Your goal. Could you write out the listing below exactly as it stands, leaving out the pictures?

Information supplied.
<<<<

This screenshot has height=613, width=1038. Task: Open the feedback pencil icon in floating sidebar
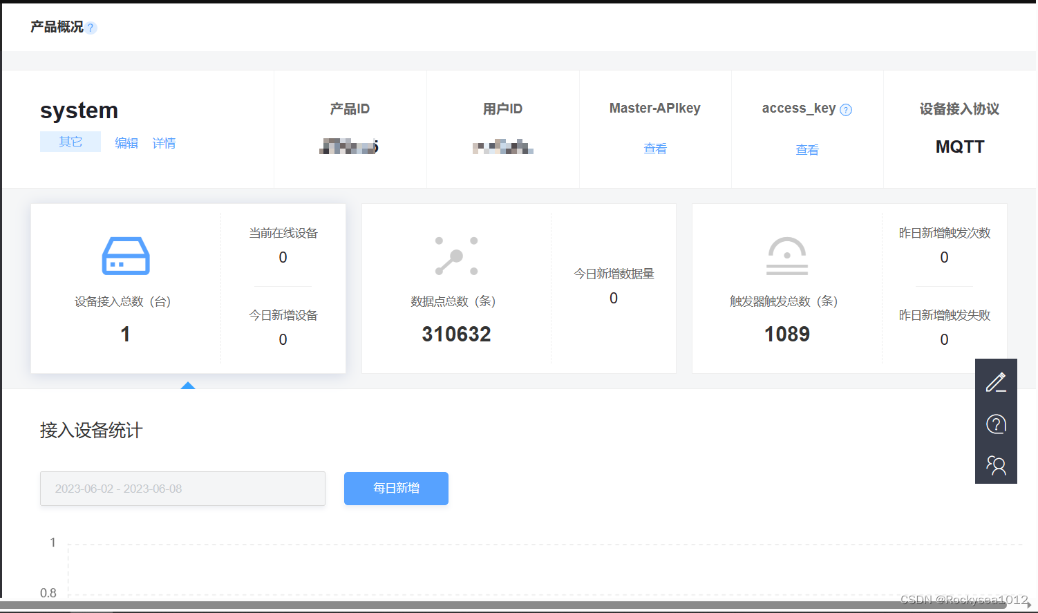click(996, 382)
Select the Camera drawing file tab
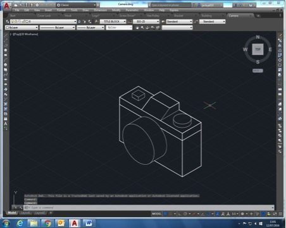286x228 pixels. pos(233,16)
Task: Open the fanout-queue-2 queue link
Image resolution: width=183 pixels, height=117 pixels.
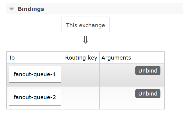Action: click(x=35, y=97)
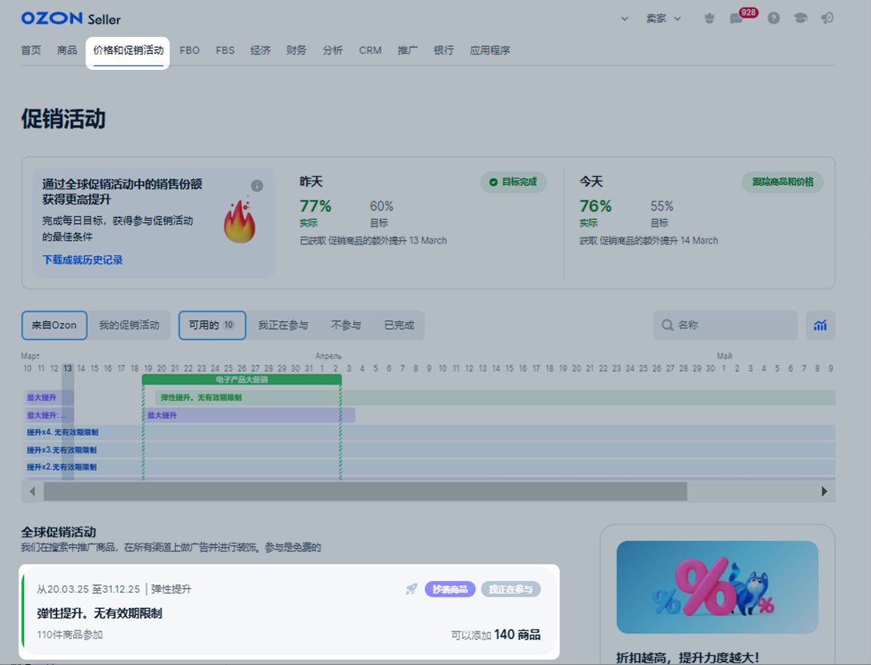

>>>>

Solved exercise.
This screenshot has height=613, width=1038. Task: Open the feedback pencil icon in floating sidebar
click(996, 382)
Select the Camera drawing file tab
286x228 pixels. pos(233,16)
Task: Open the fanout-queue-2 queue link
Image resolution: width=183 pixels, height=117 pixels.
Action: click(x=35, y=97)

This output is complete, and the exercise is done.